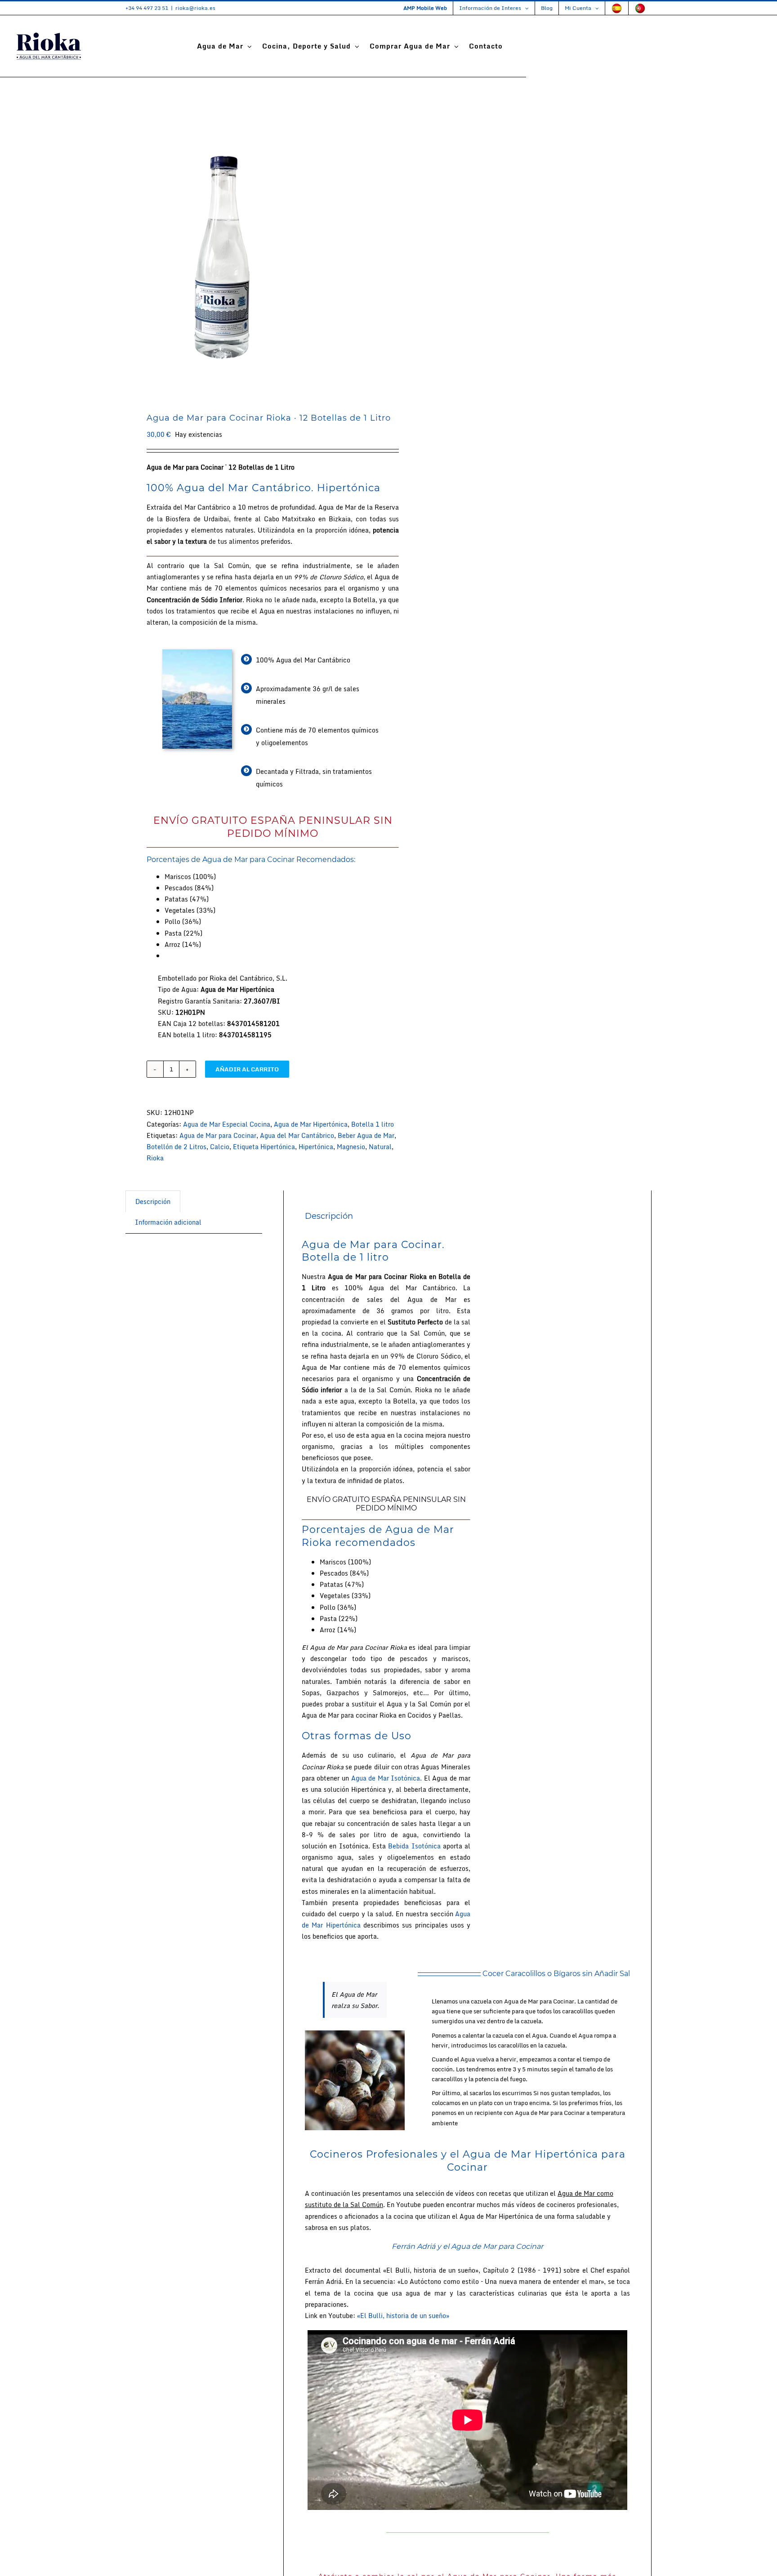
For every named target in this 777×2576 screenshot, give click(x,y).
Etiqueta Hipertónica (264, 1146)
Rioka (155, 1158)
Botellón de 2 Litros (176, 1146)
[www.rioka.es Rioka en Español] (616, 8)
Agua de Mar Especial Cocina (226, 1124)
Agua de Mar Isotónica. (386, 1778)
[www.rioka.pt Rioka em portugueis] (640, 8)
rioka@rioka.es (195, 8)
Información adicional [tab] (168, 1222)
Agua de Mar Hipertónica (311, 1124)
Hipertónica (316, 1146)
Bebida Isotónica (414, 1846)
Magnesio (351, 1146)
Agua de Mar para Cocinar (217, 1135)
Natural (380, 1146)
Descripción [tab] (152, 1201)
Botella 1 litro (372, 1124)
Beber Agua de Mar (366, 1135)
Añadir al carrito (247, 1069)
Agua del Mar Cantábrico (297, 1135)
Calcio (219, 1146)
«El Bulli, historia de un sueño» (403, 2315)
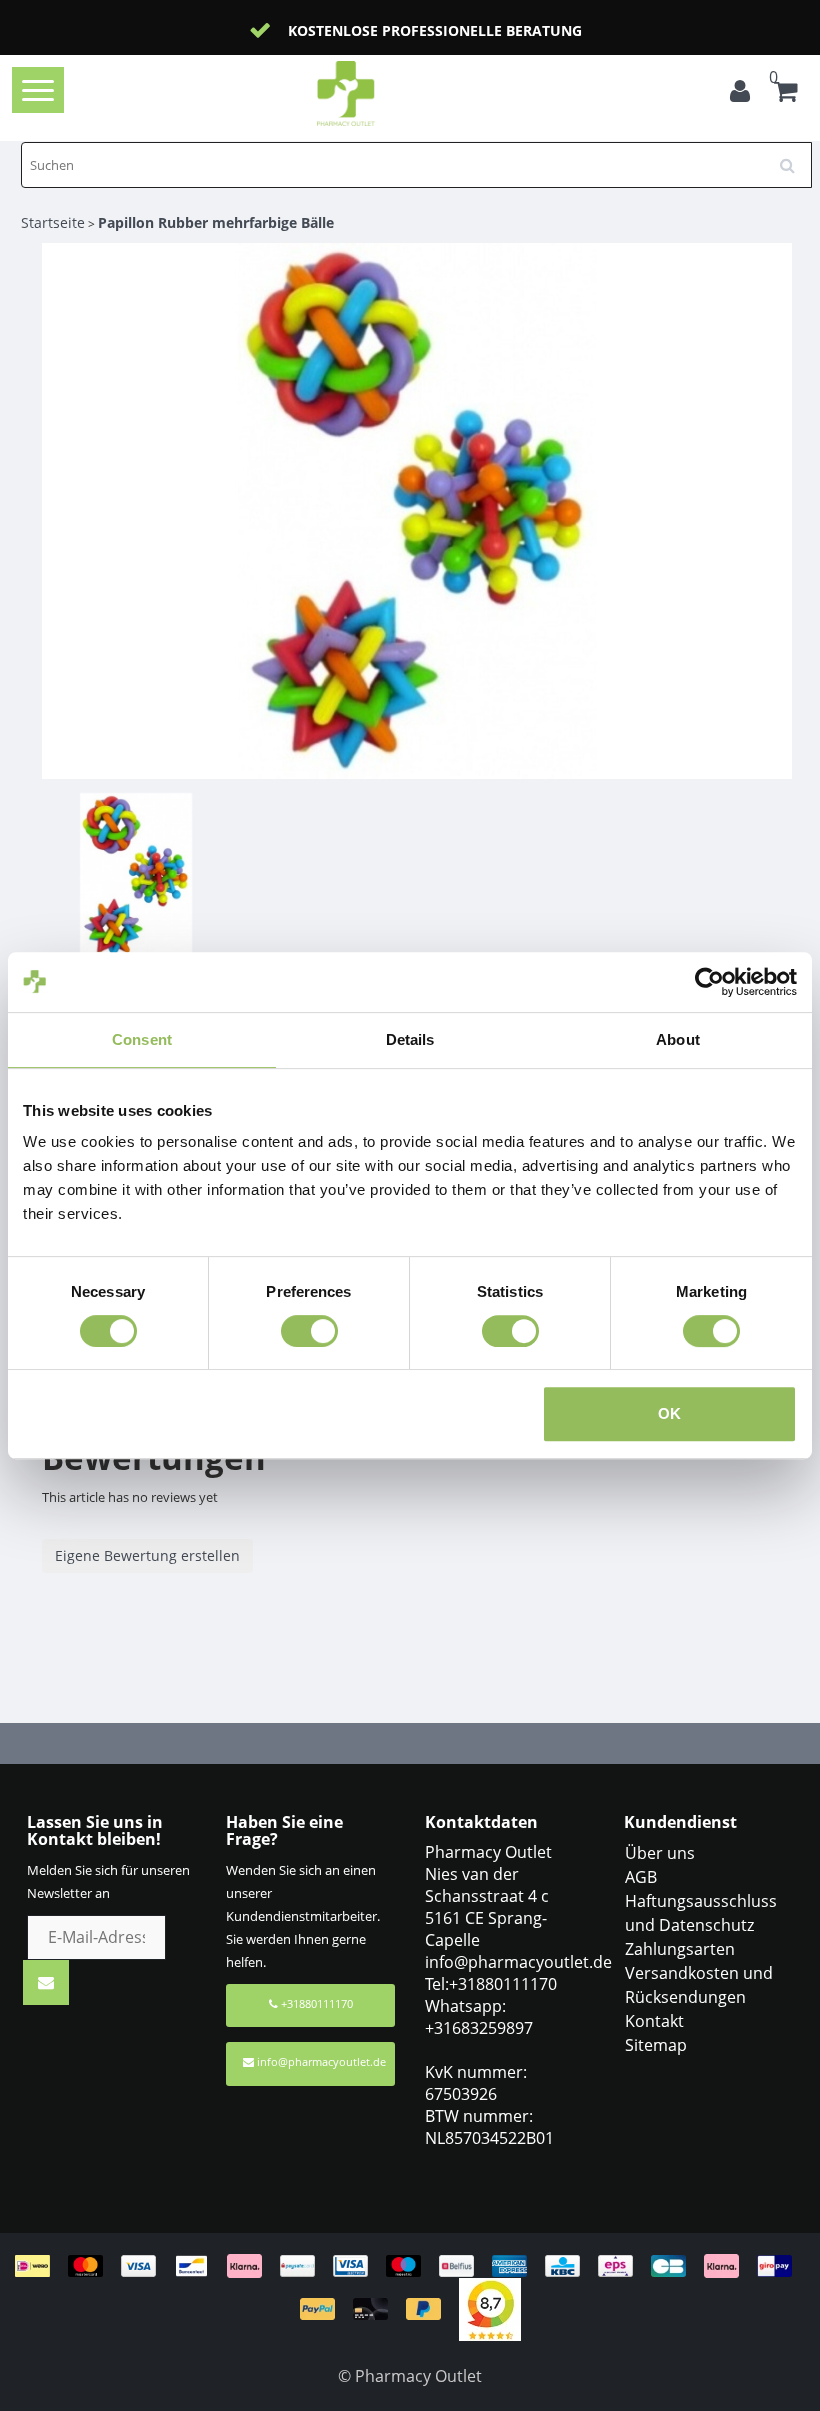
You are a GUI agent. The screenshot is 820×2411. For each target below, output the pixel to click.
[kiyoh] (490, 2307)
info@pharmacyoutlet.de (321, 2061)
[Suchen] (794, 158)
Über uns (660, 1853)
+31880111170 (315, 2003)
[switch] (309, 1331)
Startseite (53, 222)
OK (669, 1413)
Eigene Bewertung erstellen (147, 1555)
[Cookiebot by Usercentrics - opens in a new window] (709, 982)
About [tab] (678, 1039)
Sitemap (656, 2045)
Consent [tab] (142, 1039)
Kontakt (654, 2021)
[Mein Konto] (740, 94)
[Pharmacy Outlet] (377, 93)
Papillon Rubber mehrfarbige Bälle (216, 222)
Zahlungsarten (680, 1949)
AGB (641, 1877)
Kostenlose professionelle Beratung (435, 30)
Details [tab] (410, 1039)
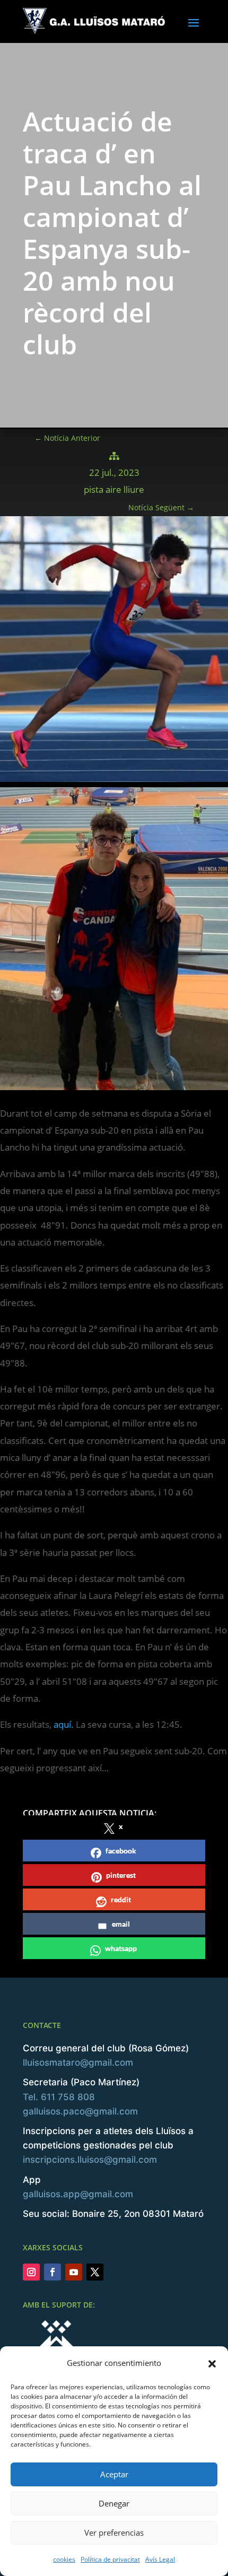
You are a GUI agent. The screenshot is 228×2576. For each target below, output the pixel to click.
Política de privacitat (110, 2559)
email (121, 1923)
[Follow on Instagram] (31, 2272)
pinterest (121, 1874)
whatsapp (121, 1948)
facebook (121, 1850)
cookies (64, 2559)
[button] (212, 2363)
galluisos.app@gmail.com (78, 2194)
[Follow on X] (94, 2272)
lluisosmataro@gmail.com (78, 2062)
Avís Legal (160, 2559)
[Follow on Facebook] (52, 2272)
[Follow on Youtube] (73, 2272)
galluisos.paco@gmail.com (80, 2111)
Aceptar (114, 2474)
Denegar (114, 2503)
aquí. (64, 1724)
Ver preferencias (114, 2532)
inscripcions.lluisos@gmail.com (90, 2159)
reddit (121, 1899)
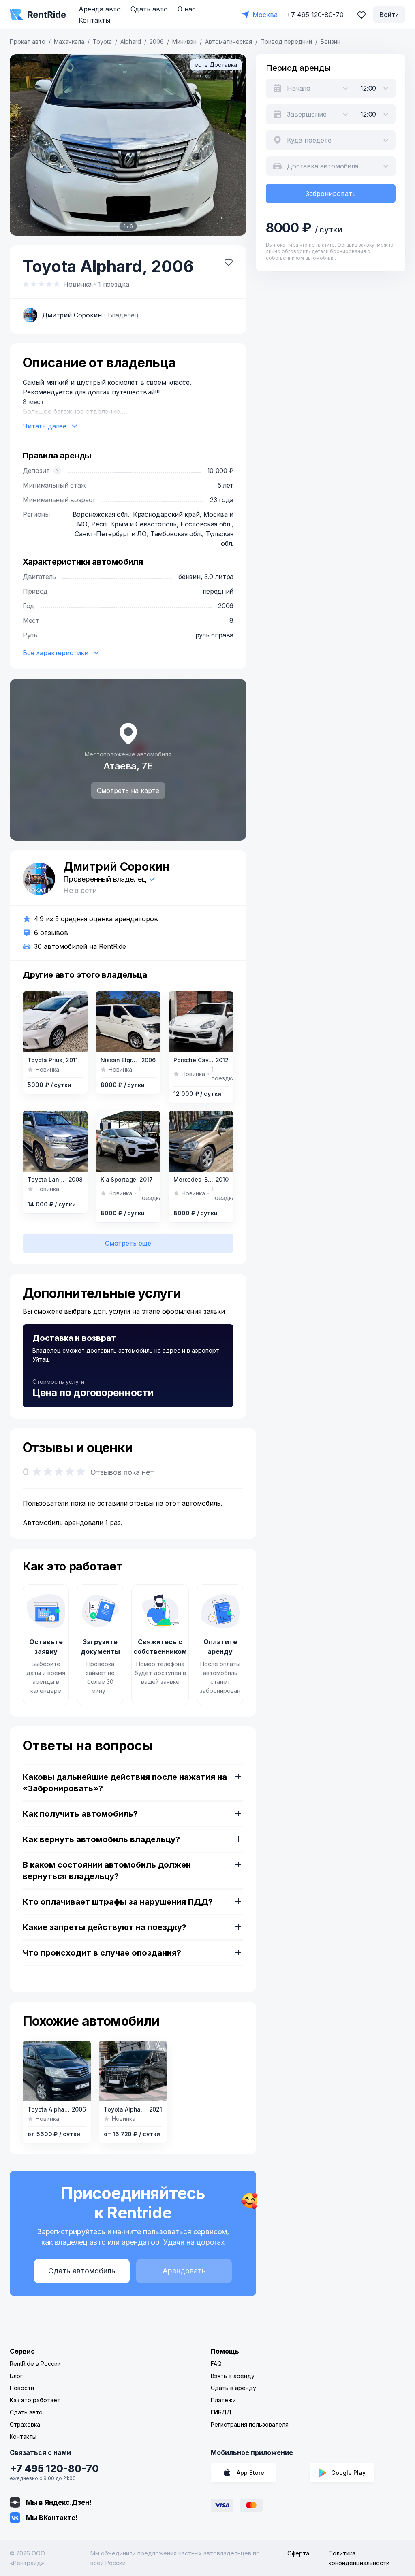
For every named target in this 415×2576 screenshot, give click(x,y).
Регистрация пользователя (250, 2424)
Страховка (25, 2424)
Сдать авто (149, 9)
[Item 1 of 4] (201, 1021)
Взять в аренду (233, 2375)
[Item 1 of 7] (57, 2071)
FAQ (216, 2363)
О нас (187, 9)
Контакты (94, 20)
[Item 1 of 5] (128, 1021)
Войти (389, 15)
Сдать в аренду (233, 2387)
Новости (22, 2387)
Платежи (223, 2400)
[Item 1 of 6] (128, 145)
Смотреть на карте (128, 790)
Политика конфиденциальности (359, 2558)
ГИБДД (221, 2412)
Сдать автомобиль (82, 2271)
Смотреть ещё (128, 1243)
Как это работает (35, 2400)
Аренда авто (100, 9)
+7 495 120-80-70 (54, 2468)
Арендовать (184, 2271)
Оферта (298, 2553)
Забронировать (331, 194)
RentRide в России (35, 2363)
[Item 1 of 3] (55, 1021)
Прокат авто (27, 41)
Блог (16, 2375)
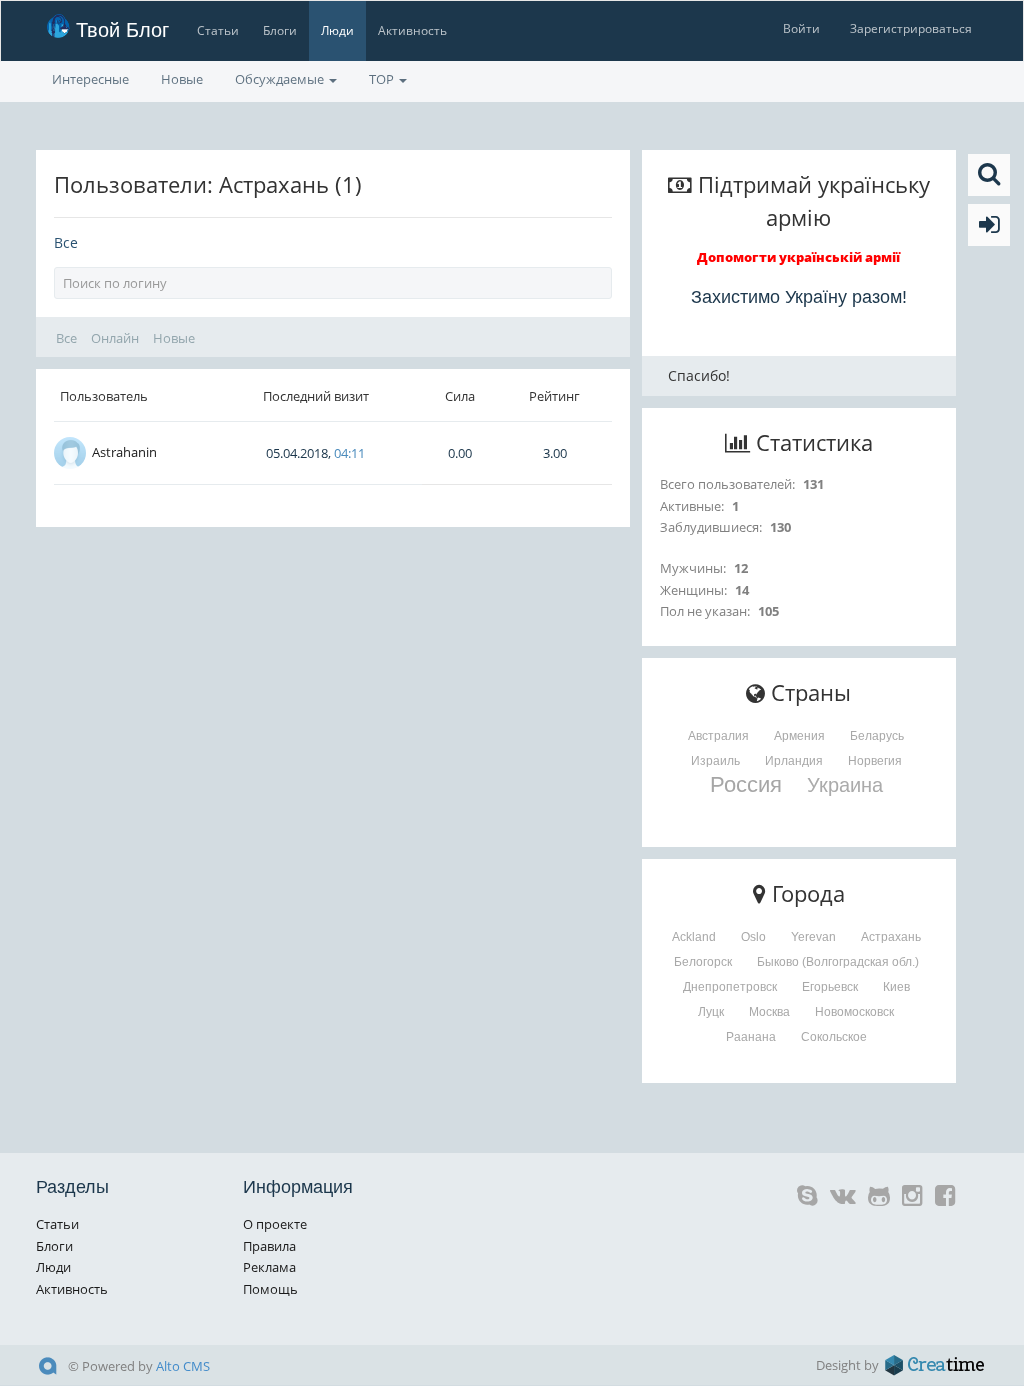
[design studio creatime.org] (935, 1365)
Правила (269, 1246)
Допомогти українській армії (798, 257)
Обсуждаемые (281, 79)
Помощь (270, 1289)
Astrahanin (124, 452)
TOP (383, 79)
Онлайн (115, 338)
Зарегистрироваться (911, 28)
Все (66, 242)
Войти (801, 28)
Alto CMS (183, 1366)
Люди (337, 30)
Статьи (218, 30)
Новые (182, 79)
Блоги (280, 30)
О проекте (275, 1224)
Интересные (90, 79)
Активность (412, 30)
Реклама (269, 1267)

__________

▶ [WHAT YOU WILL DO]
Copy out each line of the entries above that holds "below".

▶ [SOLVED EXERCISE]
You are a GUI agent. The screenshot is 820×2411. For each target below, output the pixel to click.
You are a GUI agent. The screenshot is 228×2576. For each target below, output the pixel to click.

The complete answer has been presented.